Declaring monkeypox an emergency sends “a strong message that this is important, that it needs to be addressed now,” said Anne Rimoin, an epidemiologist at the University of California, Los Angeles and a member of the advisory group. of the WHO on monkeypox.
Dr. Rimoin is one of the scientific advisers who urged the WHO to categorize monkeypox as a “public health emergency of international concern,” a designation the organization has used only seven times since 2007. With panelists divided on the issue, Dr. Rimoin. Tedros Adhanom Ghebreyesus, director-general of the WHO, overruled advisers to declare monkeypox an emergency, a status currently held by only two other diseases, Covid-19 and poliomyelitis.
The WHO statement told member countries that they should take the outbreak seriously, devote significant resources to containing it and cooperate with other countries by sharing information, vaccines and medicines.
In the United States, demands for stronger action against monkeypox have intensified. Recently, Representative Adam Schiff, Democrat of California, called the Biden administration intensify the manufacture and distribution of vaccines and develop a long-term strategy to fight the virus.
Senator Patty Murray, Democrat of Washington state, who leads the health committee, pushed the Department of Health and Human Services to provide a detailed account of the measures it is taking to contain the outbreak.
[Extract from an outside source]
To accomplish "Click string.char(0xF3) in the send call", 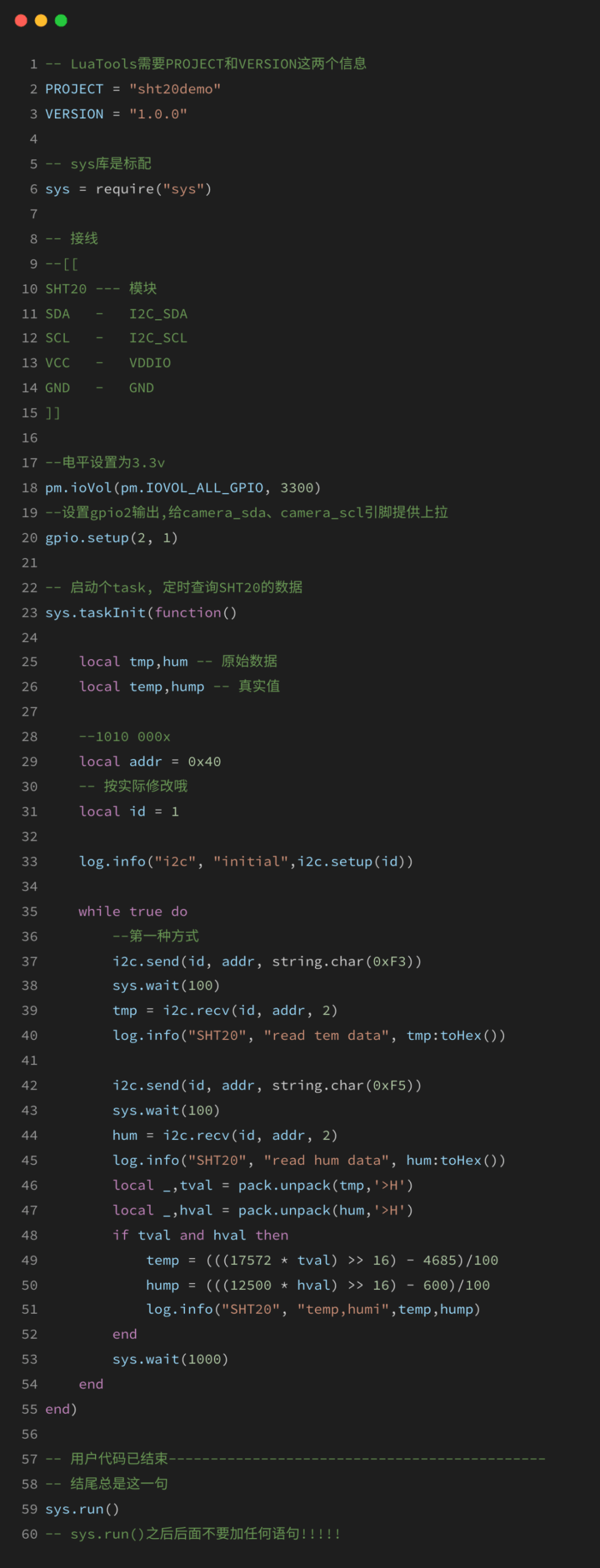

AIDS activists, who have strongly criticized the administration, have been pushing for an emergency declaration for weeks.
“It’s too late,” said James Krellenstein, one of the founders of PrEP4All, an advocacy group. “I don’t really understand why they didn’t do it a few weeks ago.”
Lawrence O. Gostin, director of the O’Neill Institute for National and Global Health at Georgetown University, described an emergency declaration as a “watershed moment in the response to monkeypox, after a lackluster start.”
The decision to declare an emergency is likely to be politically unpopular, said Dr. Carlos del Rio, an infectious disease physician at Emory University in Atlanta. I noticed that many members of Congress had lobbied the administration to lift the public health emergency for Covid-19.
Still, “I think it’s high time for the United States to declare the monkeypox outbreak a public health emergency,” he said.
The emergency designation would allow the The FDA authorizes measures that can diagnose, prevent, or treat monkeypox, without having to go through the usual comprehensive agency review. The agency has relied heavily on this provision to speed up testing, vaccines and treatments for the coronavirus.
Declaring an emergency also gives the Centers for Disease Control and Prevention greater access to information from health care providers and states. Federal agencies like the CDC cannot compel states to share case or vaccination data.
During the outbreak, federal health officials routinely shared information on testing capacity or the number of vaccines shipped to states. But CDC data on the number of cases lags that of local public health departments, and the number of people vaccinated, or their demographic information, is mostly unavailable.
“We are again really challenged by the fact that we at the agency have no authority to receive this data,” CDC director Dr. Rochelle Walensky said at an event. recently organized by the Washington Post.
The agency is working to expand its access to state data, but until then the information is patchy and unreliable. Local health services are underfunded, understaffed and exhausted after more than two years of battling the Covid-19 pandemic.
“A declaration of this monkeypox outbreak as a public health emergency is important, but more important is to step up the level of federal and local state coordination, close our vaccine supply gaps, and secure funds from Congress to deal with this crisis,” said Gregg Gonsalves, an epidemiologist at the Yale School of Public Health and WHO adviser on monkeypox.
“Otherwise, we are talking about a new endemic virus that has its roots in this country.”